Instructions to follow:
Reproduce word for word the part of the passage on Rebecca Joel's years at UWA, everything from "Rebecca Joel has" down to "long service leave.".

Rebecca Joel has been at UWA since the days when married women were not expected to want to work.
"There was no rule about not being allowed to work," she said. "They just didn't expect young women to return to work after their wedding. So they paid you a ‘marriage allowance' which was your accumulated long service leave.
"I think they were a bit surprised when I accepted the allowance, then turned up for work again after my honeymoon! I was married at 19 and they didn't pay that allowance to me until I was 21."
Rebecca started work in 1972 in the old University Bookshop (in the building now known as Admin East) as a 16-year-old.
"I worked in accounts and used to lug big bags of cash to the bank at the end of each day. Luckily the bank (and a Post Office) were both housed in the same building as the bookshop," she said.

[Stored data]
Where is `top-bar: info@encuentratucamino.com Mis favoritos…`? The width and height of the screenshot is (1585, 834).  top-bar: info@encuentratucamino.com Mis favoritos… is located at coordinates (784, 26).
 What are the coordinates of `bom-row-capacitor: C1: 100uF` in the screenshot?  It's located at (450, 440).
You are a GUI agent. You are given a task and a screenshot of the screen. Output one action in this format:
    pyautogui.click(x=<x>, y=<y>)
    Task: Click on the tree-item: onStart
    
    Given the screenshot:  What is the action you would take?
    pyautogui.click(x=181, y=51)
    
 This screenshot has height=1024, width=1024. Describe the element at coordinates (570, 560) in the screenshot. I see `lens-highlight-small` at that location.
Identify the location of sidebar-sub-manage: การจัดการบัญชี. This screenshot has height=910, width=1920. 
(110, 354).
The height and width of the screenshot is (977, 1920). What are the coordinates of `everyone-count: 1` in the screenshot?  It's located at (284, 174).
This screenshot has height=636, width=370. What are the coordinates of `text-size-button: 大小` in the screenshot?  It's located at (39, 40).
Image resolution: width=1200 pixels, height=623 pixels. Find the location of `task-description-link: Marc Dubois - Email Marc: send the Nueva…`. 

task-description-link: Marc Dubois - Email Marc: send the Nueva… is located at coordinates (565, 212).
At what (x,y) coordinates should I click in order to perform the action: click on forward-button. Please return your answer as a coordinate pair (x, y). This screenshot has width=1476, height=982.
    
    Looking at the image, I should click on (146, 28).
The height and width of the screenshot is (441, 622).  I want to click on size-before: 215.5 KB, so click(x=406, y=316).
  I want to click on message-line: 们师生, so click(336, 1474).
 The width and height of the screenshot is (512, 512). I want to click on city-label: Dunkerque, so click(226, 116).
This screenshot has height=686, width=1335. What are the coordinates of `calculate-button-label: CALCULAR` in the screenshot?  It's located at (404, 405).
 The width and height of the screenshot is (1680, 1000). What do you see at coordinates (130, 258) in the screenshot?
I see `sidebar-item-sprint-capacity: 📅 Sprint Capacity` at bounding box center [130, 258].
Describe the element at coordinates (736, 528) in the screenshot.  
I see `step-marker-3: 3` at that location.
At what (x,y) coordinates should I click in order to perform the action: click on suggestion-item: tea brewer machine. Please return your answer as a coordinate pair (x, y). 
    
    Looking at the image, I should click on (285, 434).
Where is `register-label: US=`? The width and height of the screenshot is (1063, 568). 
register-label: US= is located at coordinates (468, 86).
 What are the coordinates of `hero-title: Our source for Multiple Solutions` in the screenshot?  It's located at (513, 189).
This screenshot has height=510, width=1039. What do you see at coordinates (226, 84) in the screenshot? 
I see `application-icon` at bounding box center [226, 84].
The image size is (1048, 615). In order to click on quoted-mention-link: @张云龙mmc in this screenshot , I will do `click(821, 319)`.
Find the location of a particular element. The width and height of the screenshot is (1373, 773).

Written solution:
Rebecca Joel has been at UWA since the days when married women were not expected to want to work.
"There was no rule about not being allowed to work," she said. "They just didn't expect young women to return to work after their wedding. So they paid you a ‘marriage allowance' which was your accumulated long service leave.